Données sur les éléments et leur position dans le texte:
======

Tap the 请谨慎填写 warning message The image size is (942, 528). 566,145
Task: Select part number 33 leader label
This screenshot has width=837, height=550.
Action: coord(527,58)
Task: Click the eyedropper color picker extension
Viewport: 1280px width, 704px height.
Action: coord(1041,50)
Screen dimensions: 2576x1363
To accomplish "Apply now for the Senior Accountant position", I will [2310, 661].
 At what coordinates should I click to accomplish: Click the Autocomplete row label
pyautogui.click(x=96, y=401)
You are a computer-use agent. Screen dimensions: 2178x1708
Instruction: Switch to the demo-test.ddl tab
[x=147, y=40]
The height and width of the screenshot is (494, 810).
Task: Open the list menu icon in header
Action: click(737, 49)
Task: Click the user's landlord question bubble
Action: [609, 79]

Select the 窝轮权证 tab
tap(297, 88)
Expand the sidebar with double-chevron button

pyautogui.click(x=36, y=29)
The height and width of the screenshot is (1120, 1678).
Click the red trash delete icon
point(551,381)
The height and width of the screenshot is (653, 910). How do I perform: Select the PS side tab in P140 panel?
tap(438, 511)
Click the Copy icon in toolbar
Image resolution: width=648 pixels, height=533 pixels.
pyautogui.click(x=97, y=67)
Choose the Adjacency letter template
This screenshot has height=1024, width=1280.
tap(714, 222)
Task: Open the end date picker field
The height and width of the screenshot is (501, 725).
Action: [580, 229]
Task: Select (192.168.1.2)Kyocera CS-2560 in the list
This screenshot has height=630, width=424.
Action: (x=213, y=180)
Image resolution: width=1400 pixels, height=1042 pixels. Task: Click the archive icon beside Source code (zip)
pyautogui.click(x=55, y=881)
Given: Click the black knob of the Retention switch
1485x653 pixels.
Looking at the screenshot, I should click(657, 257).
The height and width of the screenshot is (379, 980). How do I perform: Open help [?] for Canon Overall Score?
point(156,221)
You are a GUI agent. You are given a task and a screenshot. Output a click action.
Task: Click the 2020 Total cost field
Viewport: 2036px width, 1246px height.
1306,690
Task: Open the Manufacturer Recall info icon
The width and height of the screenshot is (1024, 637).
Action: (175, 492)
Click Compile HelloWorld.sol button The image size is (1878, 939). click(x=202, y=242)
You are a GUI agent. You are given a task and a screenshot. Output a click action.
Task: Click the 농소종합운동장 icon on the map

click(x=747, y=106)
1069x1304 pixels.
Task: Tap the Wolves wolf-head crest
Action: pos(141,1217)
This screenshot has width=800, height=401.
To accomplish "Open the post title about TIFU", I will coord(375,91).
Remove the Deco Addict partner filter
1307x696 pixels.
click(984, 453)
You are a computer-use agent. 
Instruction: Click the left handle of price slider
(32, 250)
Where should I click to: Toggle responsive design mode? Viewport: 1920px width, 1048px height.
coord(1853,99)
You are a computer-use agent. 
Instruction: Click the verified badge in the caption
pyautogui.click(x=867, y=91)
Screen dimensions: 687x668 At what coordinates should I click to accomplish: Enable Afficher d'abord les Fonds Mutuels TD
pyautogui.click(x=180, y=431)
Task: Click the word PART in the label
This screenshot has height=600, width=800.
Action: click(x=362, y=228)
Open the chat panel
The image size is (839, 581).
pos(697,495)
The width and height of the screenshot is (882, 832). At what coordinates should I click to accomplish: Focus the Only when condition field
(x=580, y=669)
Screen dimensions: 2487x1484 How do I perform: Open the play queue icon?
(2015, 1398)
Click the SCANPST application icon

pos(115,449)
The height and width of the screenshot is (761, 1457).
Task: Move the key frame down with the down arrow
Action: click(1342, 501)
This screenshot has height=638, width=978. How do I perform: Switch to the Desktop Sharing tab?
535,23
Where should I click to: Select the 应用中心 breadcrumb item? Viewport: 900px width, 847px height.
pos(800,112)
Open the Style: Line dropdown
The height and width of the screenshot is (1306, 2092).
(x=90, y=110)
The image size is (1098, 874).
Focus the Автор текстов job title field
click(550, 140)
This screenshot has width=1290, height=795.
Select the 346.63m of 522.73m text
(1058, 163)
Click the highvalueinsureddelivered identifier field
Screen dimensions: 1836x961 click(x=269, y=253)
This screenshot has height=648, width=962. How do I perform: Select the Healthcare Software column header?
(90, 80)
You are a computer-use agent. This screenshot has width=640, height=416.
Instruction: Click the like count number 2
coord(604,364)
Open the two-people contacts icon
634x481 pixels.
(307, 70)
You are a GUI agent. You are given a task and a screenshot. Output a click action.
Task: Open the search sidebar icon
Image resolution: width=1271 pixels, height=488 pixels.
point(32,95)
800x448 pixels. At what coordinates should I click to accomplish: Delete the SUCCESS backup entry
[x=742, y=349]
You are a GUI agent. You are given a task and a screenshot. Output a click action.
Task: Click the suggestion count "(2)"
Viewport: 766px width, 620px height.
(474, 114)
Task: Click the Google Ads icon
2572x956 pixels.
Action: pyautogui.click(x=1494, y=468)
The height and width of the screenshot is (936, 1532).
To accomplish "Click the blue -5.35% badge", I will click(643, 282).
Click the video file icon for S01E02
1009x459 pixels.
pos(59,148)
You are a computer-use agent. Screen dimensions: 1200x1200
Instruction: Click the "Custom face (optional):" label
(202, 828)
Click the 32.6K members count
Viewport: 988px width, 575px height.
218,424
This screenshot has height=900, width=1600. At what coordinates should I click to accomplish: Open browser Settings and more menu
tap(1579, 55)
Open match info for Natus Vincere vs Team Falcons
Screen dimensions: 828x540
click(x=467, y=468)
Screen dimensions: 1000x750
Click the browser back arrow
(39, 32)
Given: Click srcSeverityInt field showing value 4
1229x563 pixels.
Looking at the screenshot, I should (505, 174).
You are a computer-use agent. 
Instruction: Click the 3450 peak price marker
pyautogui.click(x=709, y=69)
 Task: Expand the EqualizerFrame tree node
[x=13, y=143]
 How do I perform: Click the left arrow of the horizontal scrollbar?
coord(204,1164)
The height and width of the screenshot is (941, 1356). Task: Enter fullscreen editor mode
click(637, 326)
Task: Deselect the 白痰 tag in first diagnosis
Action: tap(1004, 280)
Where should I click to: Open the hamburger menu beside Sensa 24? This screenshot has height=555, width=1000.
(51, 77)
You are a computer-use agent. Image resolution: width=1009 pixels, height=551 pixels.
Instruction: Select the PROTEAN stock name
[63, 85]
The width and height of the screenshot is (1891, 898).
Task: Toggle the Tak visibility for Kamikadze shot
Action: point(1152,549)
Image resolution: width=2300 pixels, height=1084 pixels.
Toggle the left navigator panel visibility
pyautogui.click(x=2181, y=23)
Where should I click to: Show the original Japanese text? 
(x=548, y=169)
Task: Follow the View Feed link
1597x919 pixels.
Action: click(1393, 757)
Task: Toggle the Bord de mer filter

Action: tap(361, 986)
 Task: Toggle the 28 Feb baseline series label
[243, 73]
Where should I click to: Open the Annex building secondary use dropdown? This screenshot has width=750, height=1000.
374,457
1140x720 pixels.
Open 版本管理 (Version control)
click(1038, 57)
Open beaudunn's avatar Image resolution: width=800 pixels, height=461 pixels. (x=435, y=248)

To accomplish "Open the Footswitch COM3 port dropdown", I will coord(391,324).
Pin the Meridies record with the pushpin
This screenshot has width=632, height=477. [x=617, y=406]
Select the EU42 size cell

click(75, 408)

======

**Objectif**
Recopiez mot pour mot l'ensemble des enregistrements ci-dessus, sans rien y modifier.

**Réponse attendue**
Tap the 请谨慎填写 warning message The image size is (942, 528). 566,145
Task: Select part number 33 leader label
This screenshot has width=837, height=550.
Action: coord(527,58)
Task: Click the eyedropper color picker extension
Viewport: 1280px width, 704px height.
Action: coord(1041,50)
Screen dimensions: 2576x1363
To accomplish "Apply now for the Senior Accountant position", I will [2310, 661].
 At what coordinates should I click to accomplish: Click the Autocomplete row label
pyautogui.click(x=96, y=401)
You are a computer-use agent. Screen dimensions: 2178x1708
Instruction: Switch to the demo-test.ddl tab
[x=147, y=40]
The height and width of the screenshot is (494, 810).
Task: Open the list menu icon in header
Action: click(737, 49)
Task: Click the user's landlord question bubble
Action: [609, 79]

Select the 窝轮权证 tab
tap(297, 88)
Expand the sidebar with double-chevron button

pyautogui.click(x=36, y=29)
The height and width of the screenshot is (1120, 1678).
Click the red trash delete icon
point(551,381)
The height and width of the screenshot is (653, 910). How do I perform: Select the PS side tab in P140 panel?
tap(438, 511)
Click the Copy icon in toolbar
Image resolution: width=648 pixels, height=533 pixels.
pyautogui.click(x=97, y=67)
Choose the Adjacency letter template
This screenshot has height=1024, width=1280.
tap(714, 222)
Task: Open the end date picker field
The height and width of the screenshot is (501, 725).
Action: [580, 229]
Task: Select (192.168.1.2)Kyocera CS-2560 in the list
This screenshot has height=630, width=424.
Action: (x=213, y=180)
Image resolution: width=1400 pixels, height=1042 pixels. Task: Click the archive icon beside Source code (zip)
pyautogui.click(x=55, y=881)
Given: Click the black knob of the Retention switch
1485x653 pixels.
Looking at the screenshot, I should click(657, 257).
The height and width of the screenshot is (379, 980). How do I perform: Open help [?] for Canon Overall Score?
point(156,221)
You are a GUI agent. You are given a task and a screenshot. Output a click action.
Task: Click the 2020 Total cost field
Viewport: 2036px width, 1246px height.
1306,690
Task: Open the Manufacturer Recall info icon
The width and height of the screenshot is (1024, 637).
Action: (175, 492)
Click Compile HelloWorld.sol button The image size is (1878, 939). click(x=202, y=242)
You are a GUI agent. You are given a task and a screenshot. Output a click action.
Task: Click the 농소종합운동장 icon on the map

click(x=747, y=106)
1069x1304 pixels.
Task: Tap the Wolves wolf-head crest
Action: pos(141,1217)
This screenshot has width=800, height=401.
To accomplish "Open the post title about TIFU", I will coord(375,91).
Remove the Deco Addict partner filter
1307x696 pixels.
click(984, 453)
You are a computer-use agent. 
Instruction: Click the left handle of price slider
(32, 250)
Where should I click to: Toggle responsive design mode? Viewport: 1920px width, 1048px height.
coord(1853,99)
You are a computer-use agent. 
Instruction: Click the verified badge in the caption
pyautogui.click(x=867, y=91)
Screen dimensions: 687x668 At what coordinates should I click to accomplish: Enable Afficher d'abord les Fonds Mutuels TD
pyautogui.click(x=180, y=431)
Task: Click the word PART in the label
This screenshot has height=600, width=800.
Action: click(x=362, y=228)
Open the chat panel
The image size is (839, 581).
pos(697,495)
The width and height of the screenshot is (882, 832). At what coordinates should I click to accomplish: Focus the Only when condition field
(x=580, y=669)
Screen dimensions: 2487x1484 How do I perform: Open the play queue icon?
(2015, 1398)
Click the SCANPST application icon

pos(115,449)
The height and width of the screenshot is (761, 1457).
Task: Move the key frame down with the down arrow
Action: click(1342, 501)
This screenshot has height=638, width=978. How do I perform: Switch to the Desktop Sharing tab?
535,23
Where should I click to: Select the 应用中心 breadcrumb item? Viewport: 900px width, 847px height.
pos(800,112)
Open the Style: Line dropdown
The height and width of the screenshot is (1306, 2092).
(x=90, y=110)
The image size is (1098, 874).
Focus the Автор текстов job title field
click(550, 140)
This screenshot has width=1290, height=795.
Select the 346.63m of 522.73m text
(1058, 163)
Click the highvalueinsureddelivered identifier field
Screen dimensions: 1836x961 click(x=269, y=253)
This screenshot has height=648, width=962. How do I perform: Select the Healthcare Software column header?
(90, 80)
You are a computer-use agent. This screenshot has width=640, height=416.
Instruction: Click the like count number 2
coord(604,364)
Open the two-people contacts icon
634x481 pixels.
(307, 70)
You are a GUI agent. You are given a task and a screenshot. Output a click action.
Task: Open the search sidebar icon
Image resolution: width=1271 pixels, height=488 pixels.
point(32,95)
800x448 pixels. At what coordinates should I click to accomplish: Delete the SUCCESS backup entry
[x=742, y=349]
You are a GUI agent. You are given a task and a screenshot. Output a click action.
Task: Click the suggestion count "(2)"
Viewport: 766px width, 620px height.
(474, 114)
Task: Click the Google Ads icon
2572x956 pixels.
Action: pyautogui.click(x=1494, y=468)
The height and width of the screenshot is (936, 1532).
To accomplish "Click the blue -5.35% badge", I will click(643, 282).
Click the video file icon for S01E02
1009x459 pixels.
pos(59,148)
You are a computer-use agent. Screen dimensions: 1200x1200
Instruction: Click the "Custom face (optional):" label
(202, 828)
Click the 32.6K members count
Viewport: 988px width, 575px height.
218,424
This screenshot has height=900, width=1600. At what coordinates should I click to accomplish: Open browser Settings and more menu
tap(1579, 55)
Open match info for Natus Vincere vs Team Falcons
Screen dimensions: 828x540
click(x=467, y=468)
Screen dimensions: 1000x750
Click the browser back arrow
(39, 32)
Given: Click srcSeverityInt field showing value 4
1229x563 pixels.
Looking at the screenshot, I should (505, 174).
You are a computer-use agent. 
Instruction: Click the 3450 peak price marker
pyautogui.click(x=709, y=69)
 Task: Expand the EqualizerFrame tree node
[x=13, y=143]
 How do I perform: Click the left arrow of the horizontal scrollbar?
coord(204,1164)
The height and width of the screenshot is (941, 1356). Task: Enter fullscreen editor mode
click(637, 326)
Task: Deselect the 白痰 tag in first diagnosis
Action: tap(1004, 280)
Where should I click to: Open the hamburger menu beside Sensa 24? This screenshot has height=555, width=1000.
(51, 77)
You are a computer-use agent. Image resolution: width=1009 pixels, height=551 pixels.
Instruction: Select the PROTEAN stock name
[63, 85]
The width and height of the screenshot is (1891, 898).
Task: Toggle the Tak visibility for Kamikadze shot
Action: point(1152,549)
Image resolution: width=2300 pixels, height=1084 pixels.
Toggle the left navigator panel visibility
pyautogui.click(x=2181, y=23)
Where should I click to: Show the original Japanese text? 
(x=548, y=169)
Task: Follow the View Feed link
1597x919 pixels.
Action: click(1393, 757)
Task: Toggle the Bord de mer filter

Action: tap(361, 986)
 Task: Toggle the 28 Feb baseline series label
[243, 73]
Where should I click to: Open the Annex building secondary use dropdown? This screenshot has width=750, height=1000.
374,457
1140x720 pixels.
Open 版本管理 (Version control)
click(1038, 57)
Open beaudunn's avatar Image resolution: width=800 pixels, height=461 pixels. (x=435, y=248)

To accomplish "Open the Footswitch COM3 port dropdown", I will coord(391,324).
Pin the Meridies record with the pushpin
This screenshot has width=632, height=477. [x=617, y=406]
Select the EU42 size cell

click(75, 408)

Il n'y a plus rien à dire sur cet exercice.